Skill Creator

A skill for creating new OpenClaw skills and iteratively improving them with eval-driven development.

Overview

The skill creation loop:

Capture intent — understand what the skill should do
Interview — nail down edge cases, formats, dependencies
Write SKILL.md draft — following OpenClaw conventions
Run test cases — with-skill vs baseline, in parallel via subagents
Grade and benchmark — quantitative evals while runs execute
Review results — static HTML viewer (headless Mini, no browser)
Iterate — improve based on feedback, repeat until satisfied
Optimize description — automated trigger accuracy tuning

Jump in wherever the user is in this process. If they already have a draft, skip to eval/iterate. If they say "just vibe with me", skip the formal evals.

Environment

This skill runs on a headless Mac Mini via OpenClaw. Key constraints:

No browser/display — use --static mode for all viewers, save HTML files for the user to download or view via screen share
claude -p requires keychain access — the eval/optimization scripts (run_eval.py, run_loop.py, improve_description.py) use claude -p which needs macOS keychain auth. These scripts will not work from the OpenClaw gateway LaunchAgent session. Use the core workflow (capture intent → write SKILL.md → iterate via conversation) instead. The eval scripts are available for manual use via Terminal or screen share.
Skills deploy to ~/.openclaw/skills/ — real directory copies, not symlinks (OpenClaw rejects symlinks via fs.realpathSync())
claude CLI available at /opt/homebrew/opt/node@22/bin/claude
Python 3 at /opt/homebrew/bin/python3
Subagents available — spawn test runs in parallel
Skill template at openclaw/templates/skill/SKILL.md in the dotfiles repo; read openclaw/SKILL-AUTHORING.md before copying it into openclaw/skills/

Communicating with the user

Adapt your language to context cues. Default: "evaluation" and "benchmark" are fine; explain "JSON" or "assertion" before using them unless the user signals technical fluency.

Creating a skill

Capture Intent

What should this skill enable the agent to do?
When should this skill trigger? (trigger words, contexts)
What's the expected output format?
Should we set up test cases? Skills with objectively verifiable outputs (file transforms, API calls, device control) benefit from test cases. Skills with subjective outputs (writing, conversation) often don't.

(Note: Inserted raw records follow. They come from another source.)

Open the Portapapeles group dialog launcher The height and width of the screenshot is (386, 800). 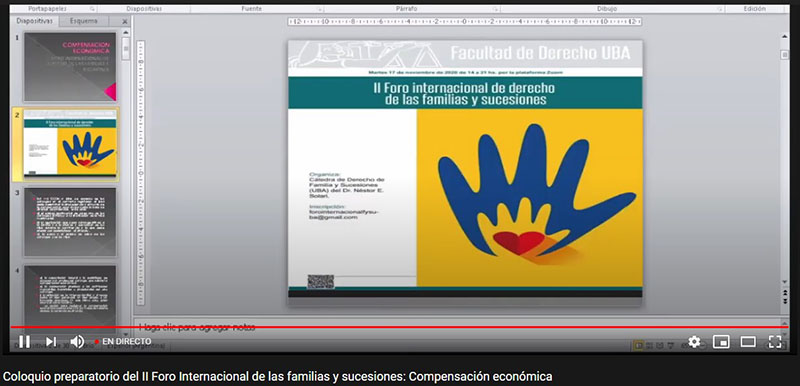click(x=92, y=9)
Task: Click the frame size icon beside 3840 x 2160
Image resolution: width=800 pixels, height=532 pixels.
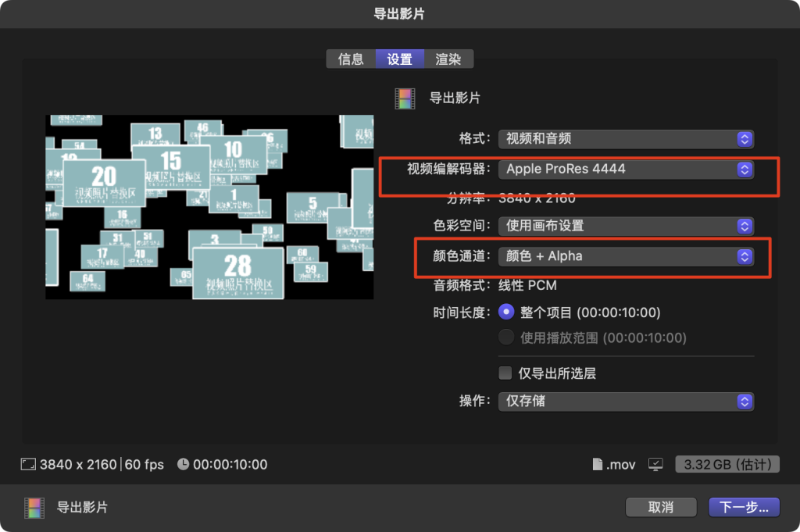Action: pyautogui.click(x=28, y=465)
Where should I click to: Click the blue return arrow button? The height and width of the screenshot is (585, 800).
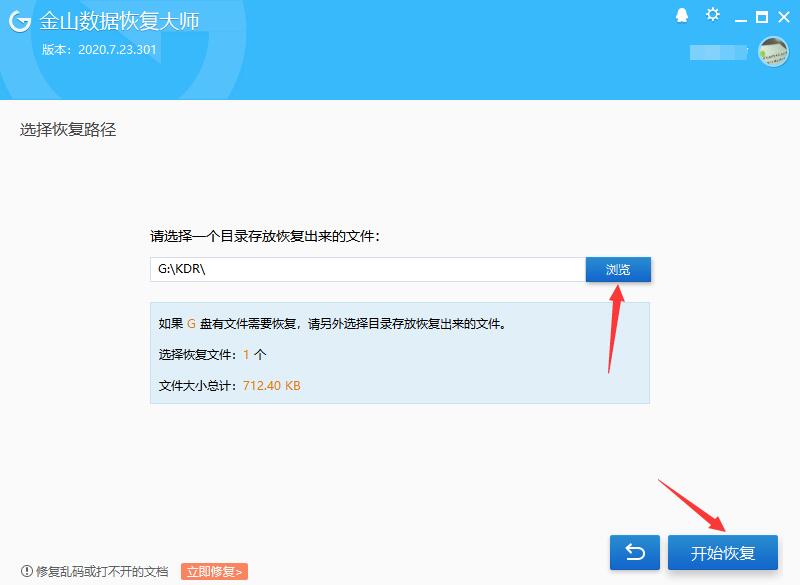click(634, 551)
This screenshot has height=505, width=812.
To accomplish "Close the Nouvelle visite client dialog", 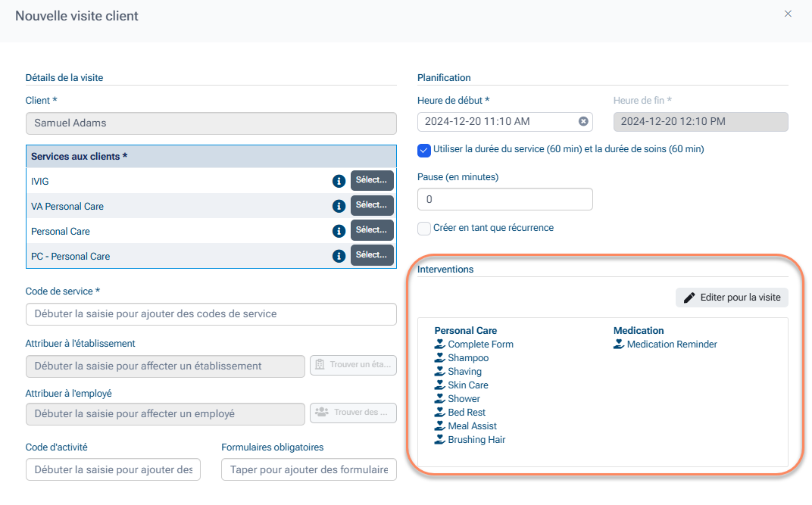I will 788,14.
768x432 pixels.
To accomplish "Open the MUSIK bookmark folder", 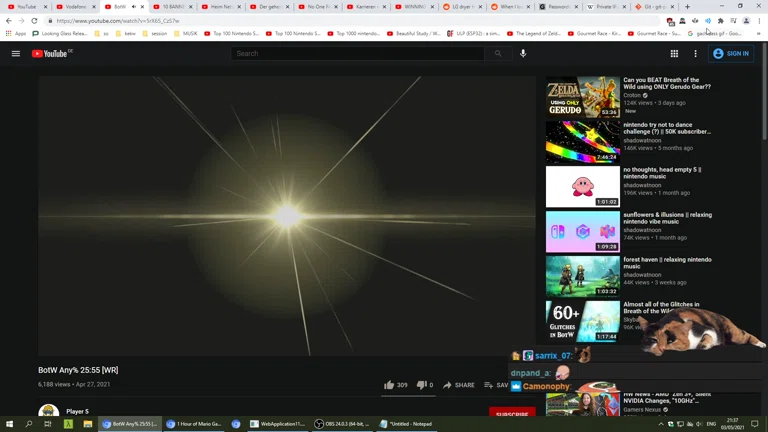I will tap(186, 34).
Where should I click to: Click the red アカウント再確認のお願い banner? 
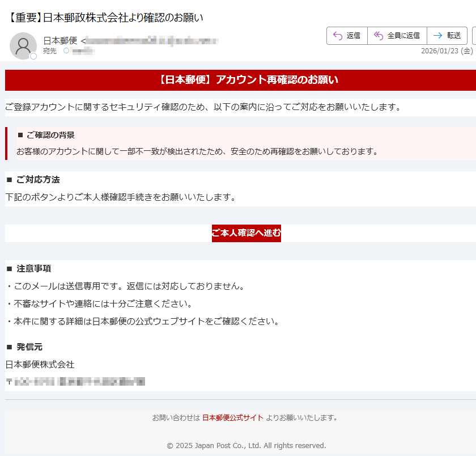point(240,80)
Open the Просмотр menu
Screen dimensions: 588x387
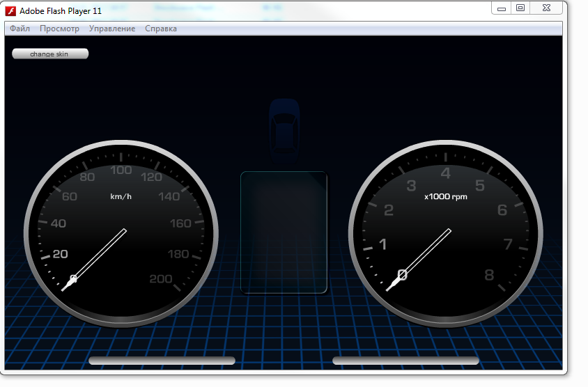coord(59,29)
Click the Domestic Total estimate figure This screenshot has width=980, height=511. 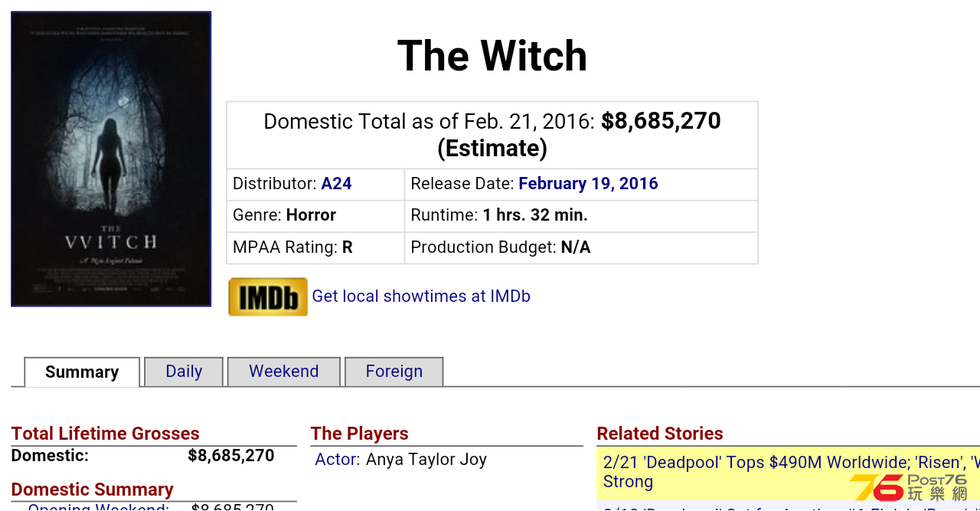point(661,121)
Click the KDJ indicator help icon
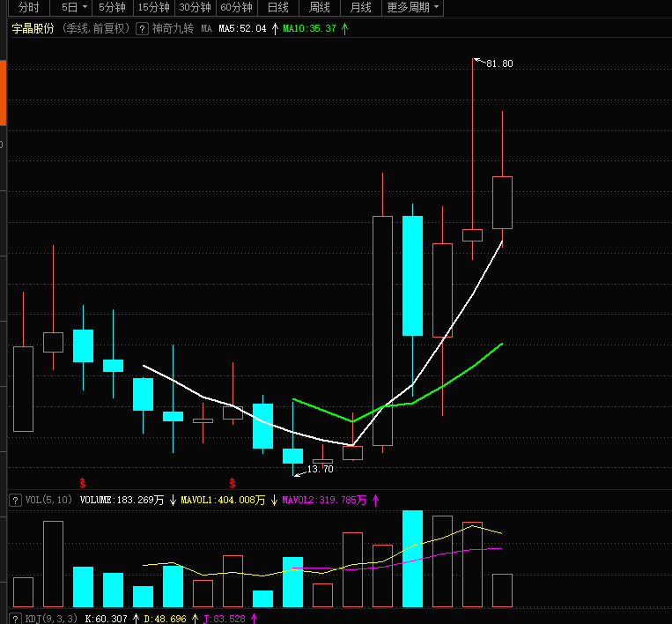 pyautogui.click(x=15, y=619)
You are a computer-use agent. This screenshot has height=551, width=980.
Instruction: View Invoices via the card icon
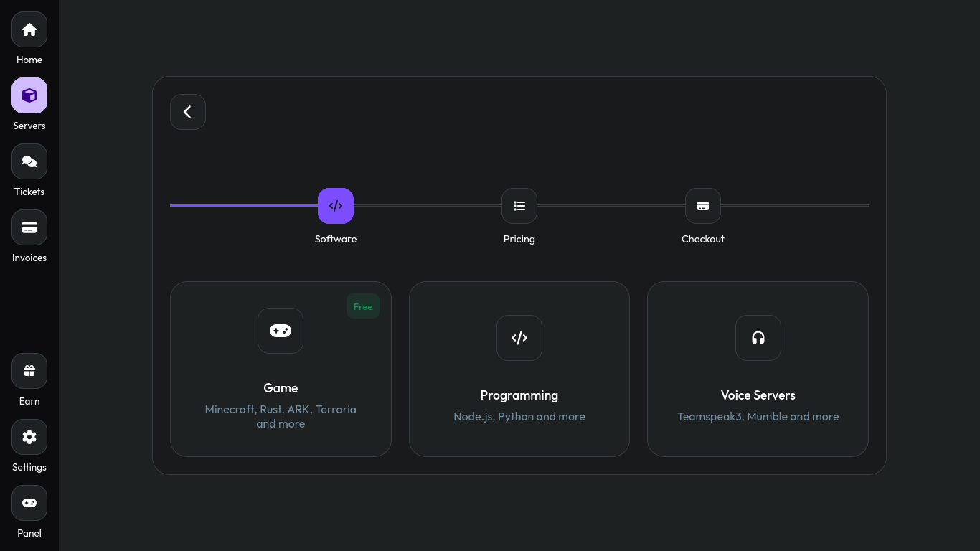coord(29,227)
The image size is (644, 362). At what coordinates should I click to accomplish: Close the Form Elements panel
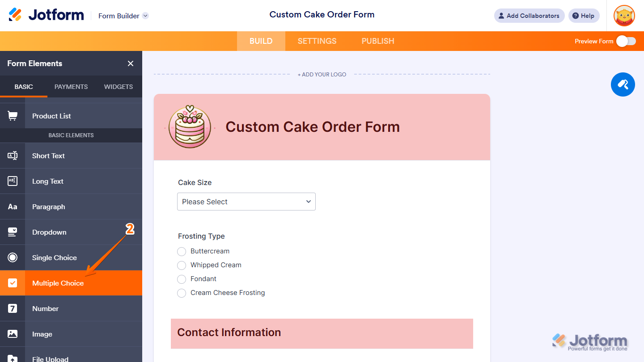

If the current conversation already contains a workflow to capture ("turn this into a skill"), extract answers from conversation history first.

Interview and Research

Ask about edge cases, formats, dependencies. Check available MCPs for research. Wait to write test prompts until this is solid.

Write the SKILL.md

Follow OpenClaw conventions (see openclaw/SKILL-AUTHORING.md and the non-deployable template at openclaw/templates/skill/SKILL.md):

Frontmatter (required):

name: kebab-case, under 64 chars
description: Primary triggering mechanism. Include what it does AND when to use it. Be slightly "pushy" — Claude undertriggers skills. All "when to use" info goes here, not in the body.
allowed-tools: Restrict tool access if the skill uses CLI wrappers
metadata: OpenClaw-specific metadata (emoji, required bins)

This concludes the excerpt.